[Source text — start]
Regular Expressions¶

Ripgrep uses Rust's regex-automata library (a DFA-based engine) by default, which provides excellent performance for most patterns while supporting a rich set of regex features.

Basic Metacharacters¶

# . matches any character (except newline)
rg "error."          # Matches "error1", "errors", "error!"

# * means zero or more of the preceding element
rg "lo*p"            # Matches "lp", "loop", "looop"

# + means one or more of the preceding element
rg "lo+p"            # Matches "loop", "looop" but not "lp"

# ? means zero or one of the preceding element
rg "colou?r"         # Matches "color" or "colour"

# ^ matches start of line
rg "^TODO"           # Matches lines starting with "TODO"

# $ matches end of line
rg "error$"          # Matches lines ending with "error"

Character Classes¶

# [abc] matches any single character a, b, or c
rg "[aeiou]"         # Matches any vowel

# [a-z] matches any character in the range
rg "[0-9]+"          # Matches one or more digits
rg "[a-zA-Z]+"       # Matches alphabetic words

# [^abc] matches any character except a, b, or c
rg "[^0-9]"          # Matches any non-digit character

Character Class Negation

The ^ character only means negation when it's the first character inside square brackets. [^0-9] means "not a digit", but [0-9^] means "a digit or a caret character".

Prefer Predefined Classes

Use predefined classes like \d instead of [0-9] and \w instead of [a-zA-Z0-9_] for better readability.

Note on Unicode support: In the default regex engine, \d is equivalent to [0-9] (ASCII digits only). For matching Unicode digits across all scripts, use \p{N} instead. PCRE2 may have different Unicode handling.
[Source text — finish]
[Given entries — start]
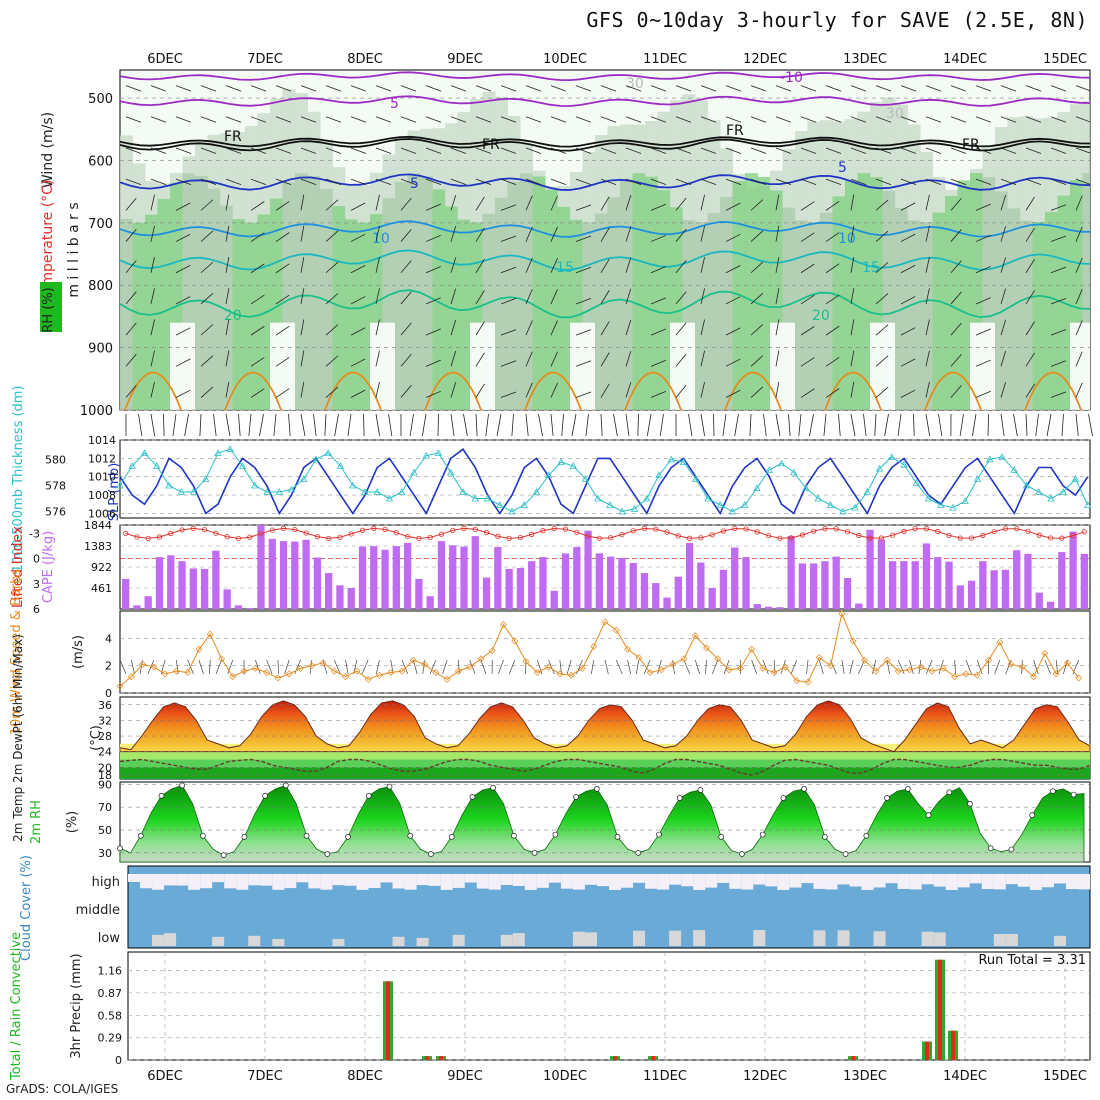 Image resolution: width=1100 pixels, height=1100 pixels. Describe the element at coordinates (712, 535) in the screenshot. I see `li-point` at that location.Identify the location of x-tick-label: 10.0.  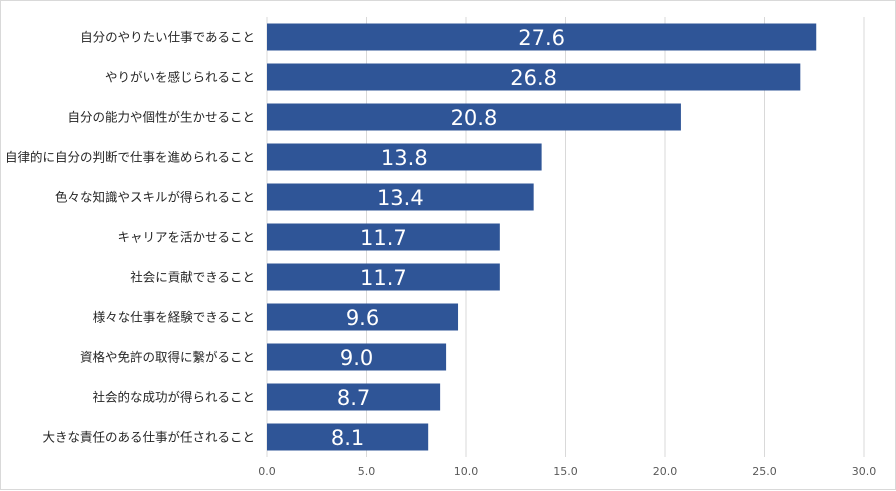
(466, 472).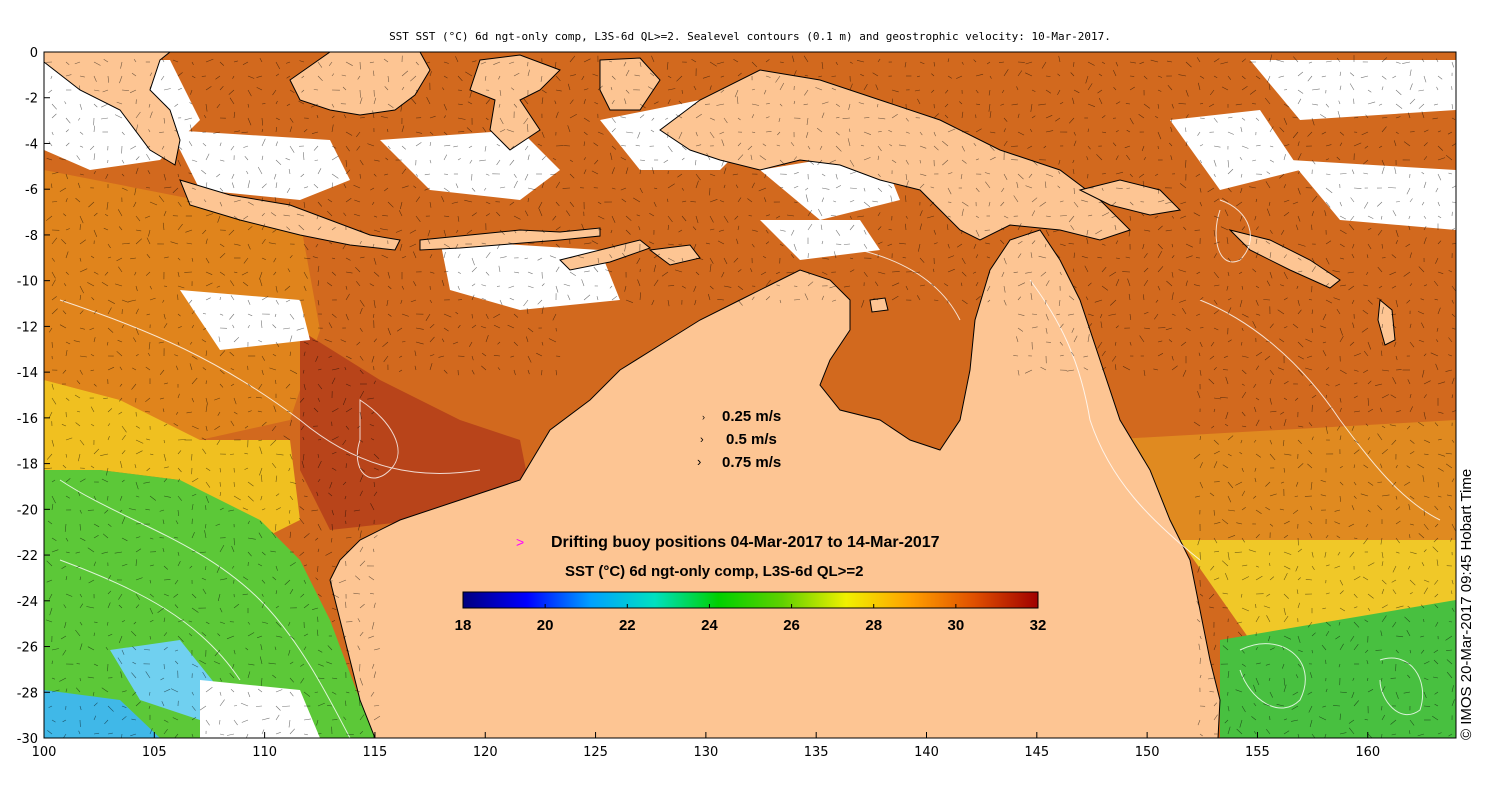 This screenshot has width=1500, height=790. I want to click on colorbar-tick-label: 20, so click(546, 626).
[Given entries — finish]
[Given entries — start]
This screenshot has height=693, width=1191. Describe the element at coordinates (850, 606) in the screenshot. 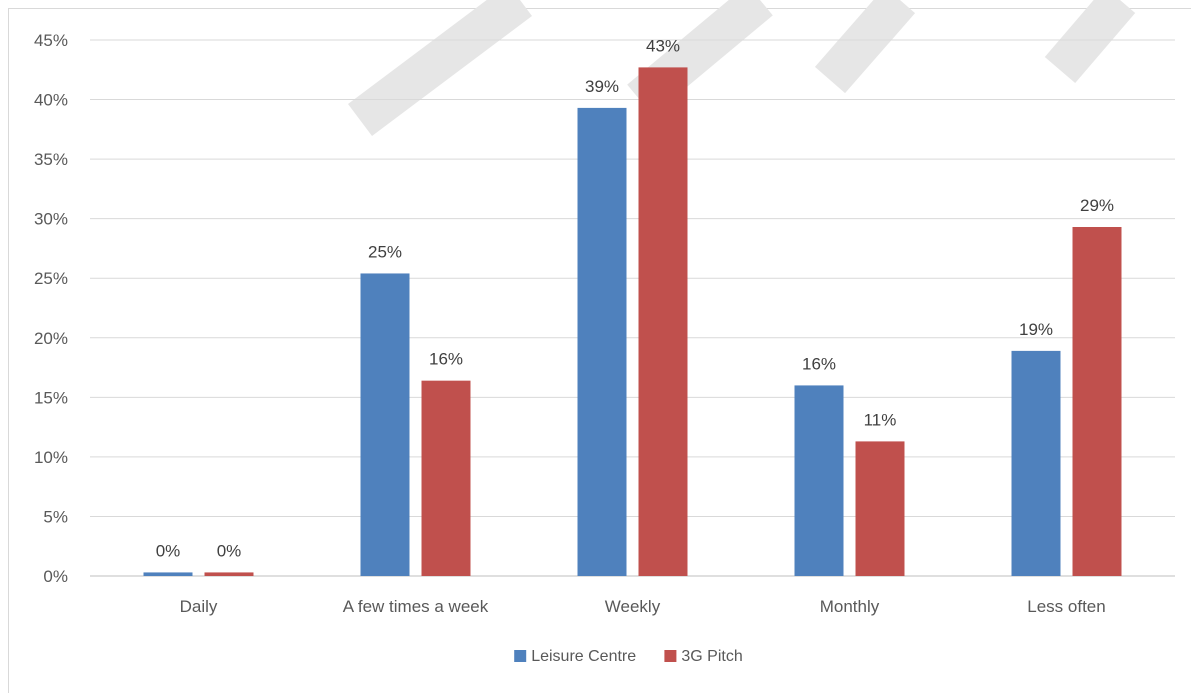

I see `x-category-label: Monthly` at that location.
[Given entries — finish]
[Given entries — start]
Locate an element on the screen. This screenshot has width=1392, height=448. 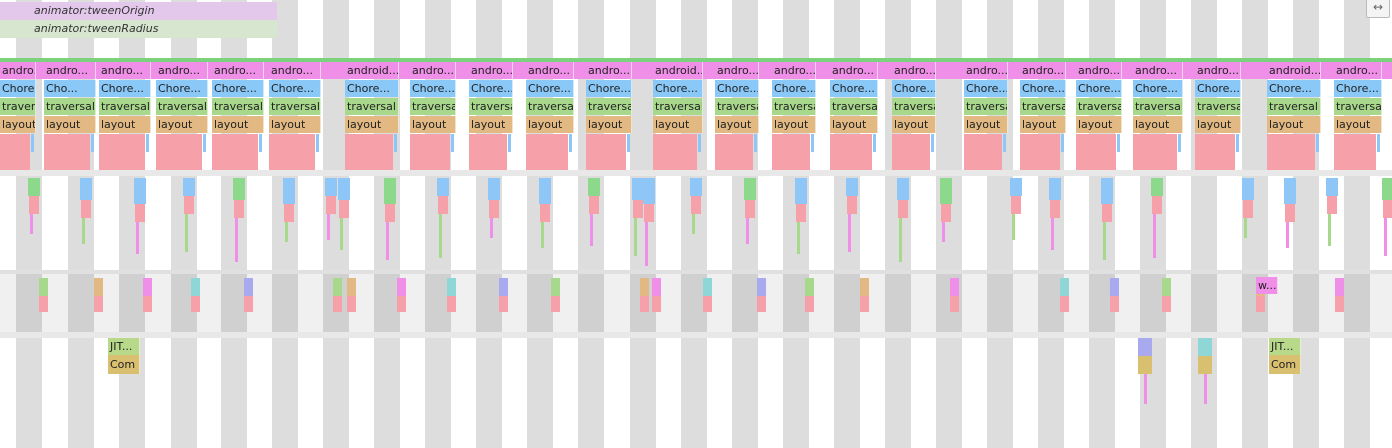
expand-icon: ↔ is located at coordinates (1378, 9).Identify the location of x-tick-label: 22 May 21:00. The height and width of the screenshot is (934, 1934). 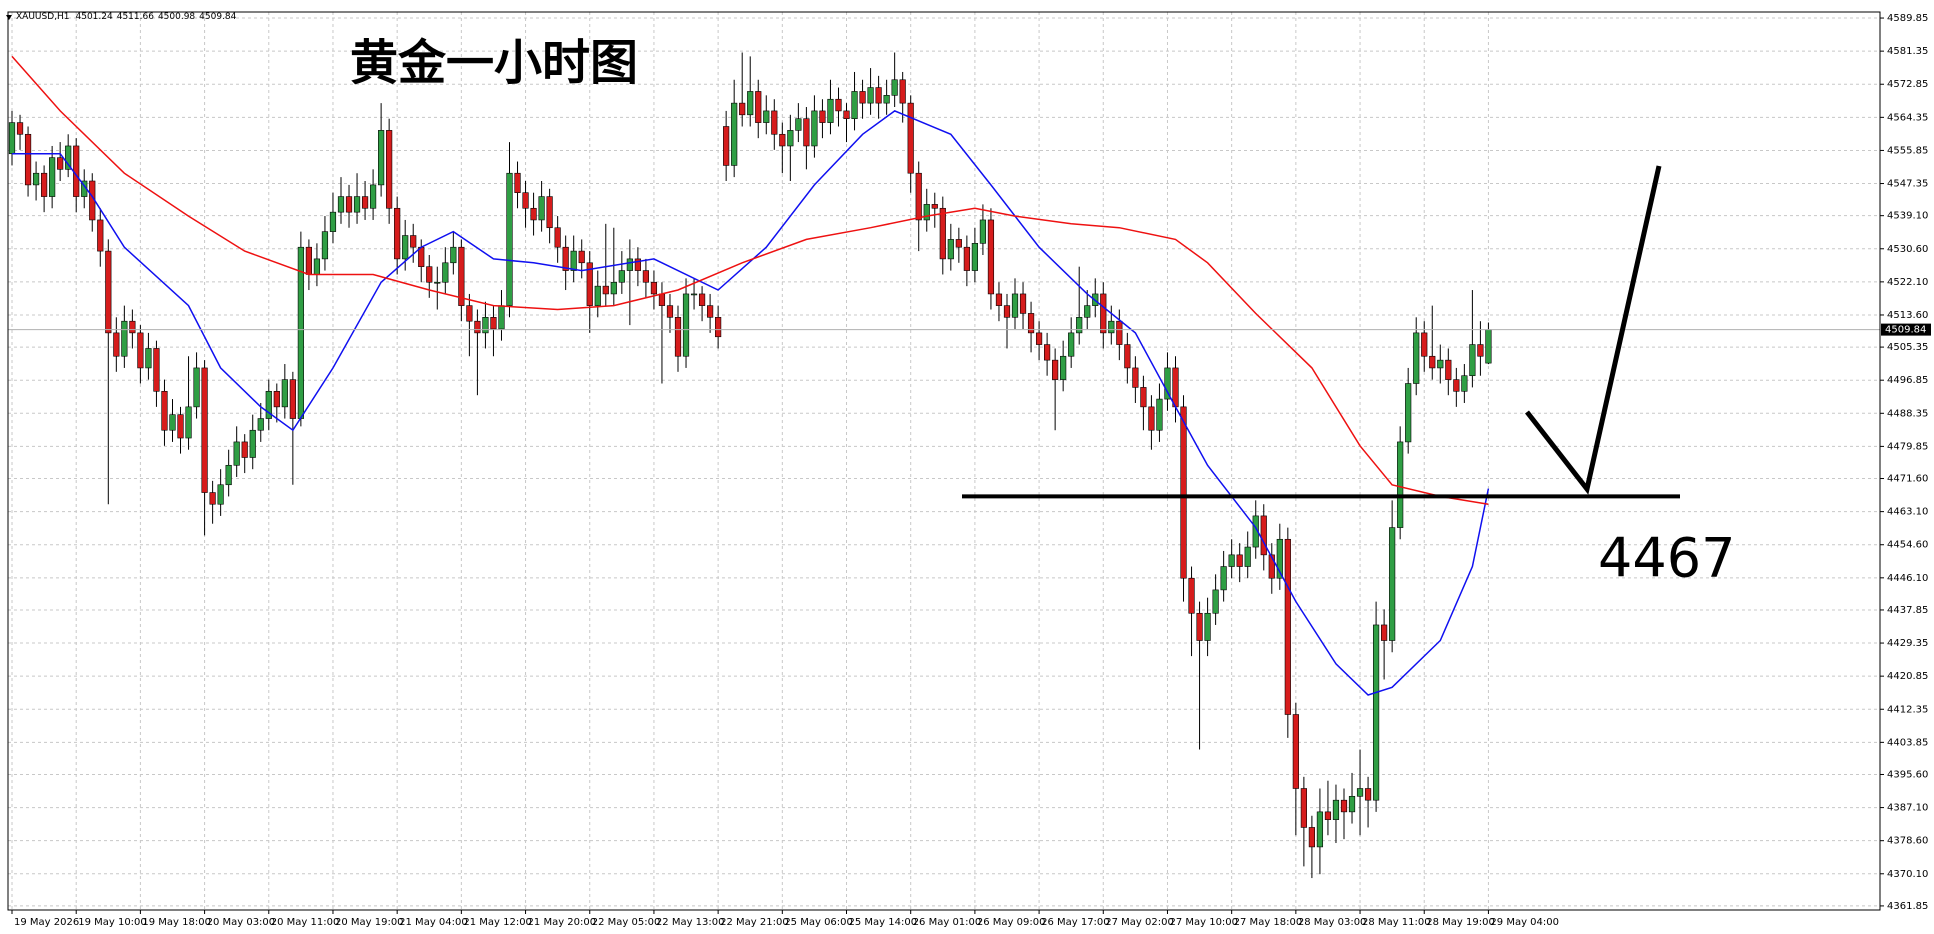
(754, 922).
[Given entries — finish]
Rewrite the stretch of the regex text from "Note on Unicode" through "different Unicode handling.", changing "default regex engine" to "built-in regex engine". The records have nothing to do with the regex text.

* Solved problem *
Note on Unicode support: In the built-in regex engine, \d is equivalent to [0-9] (ASCII digits only). For matching Unicode digits across all scripts, use \p{N} instead. PCRE2 may have different Unicode handling.